Directions:
Return the line that has "Task: Click the back arrow icon" and all lines below it through the last, exactly as they stand; omit pictures.
==== Records shown ====
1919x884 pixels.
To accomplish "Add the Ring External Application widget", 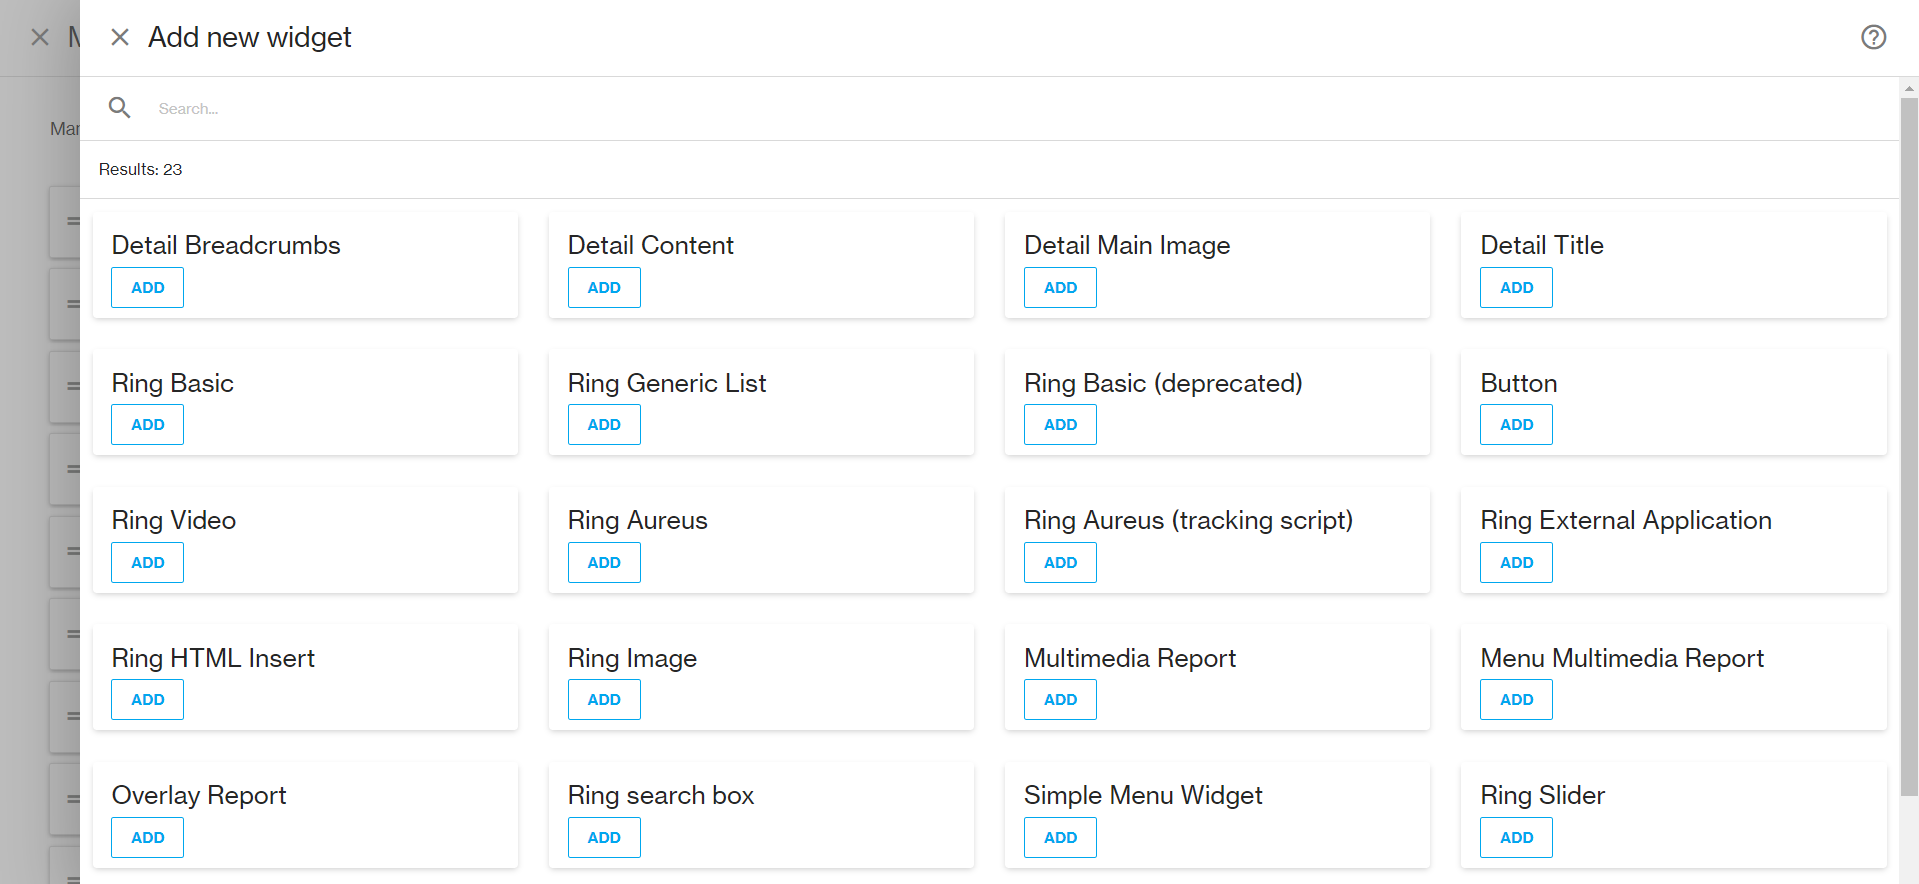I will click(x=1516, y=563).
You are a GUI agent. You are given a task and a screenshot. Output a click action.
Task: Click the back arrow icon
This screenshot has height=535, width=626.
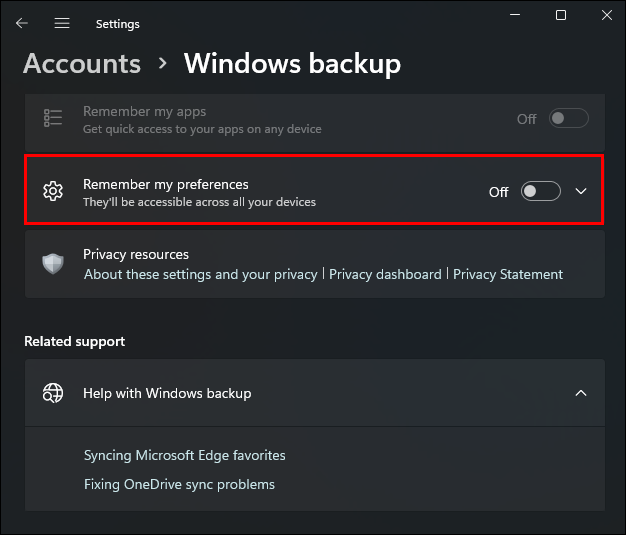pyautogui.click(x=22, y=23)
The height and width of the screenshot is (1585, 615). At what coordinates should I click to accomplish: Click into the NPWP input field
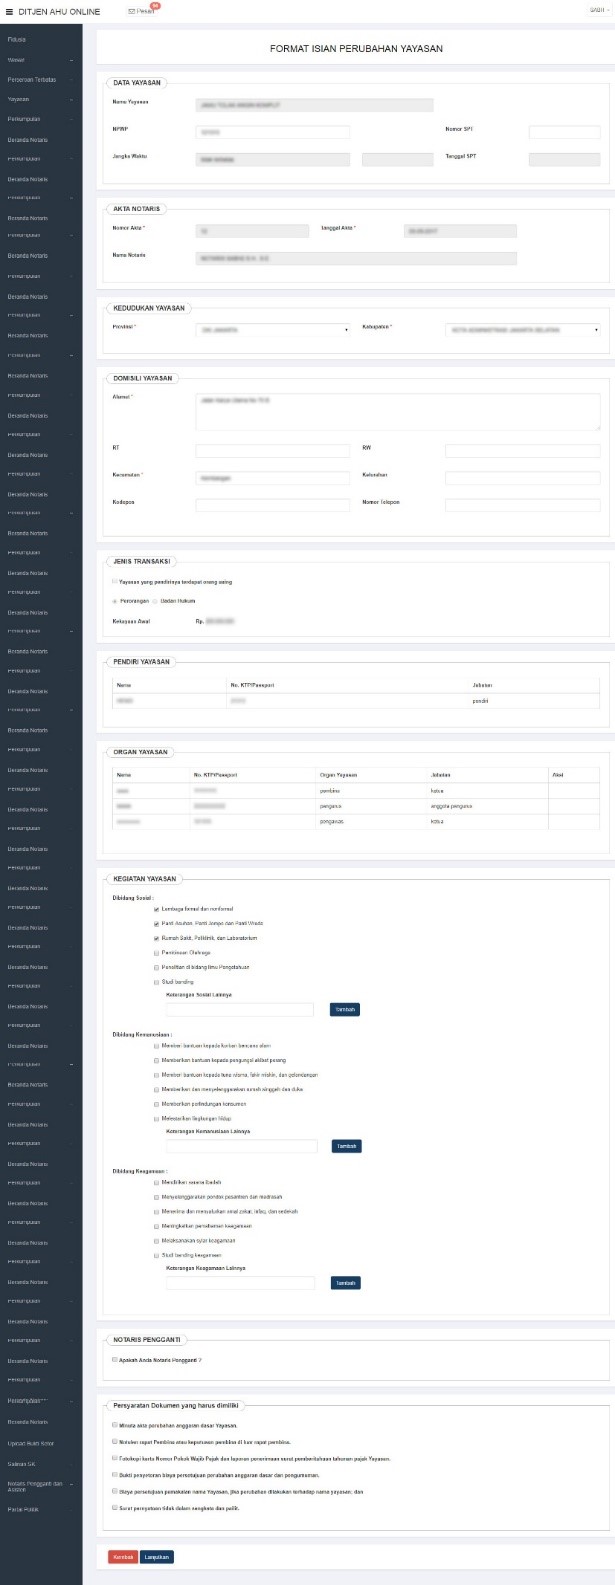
====
Solution below:
Task: Click the back arrow icon
This screenshot has height=535, width=626.
pyautogui.click(x=22, y=23)
The height and width of the screenshot is (1585, 615). At what coordinates should I click to accomplish: Click into the NPWP input field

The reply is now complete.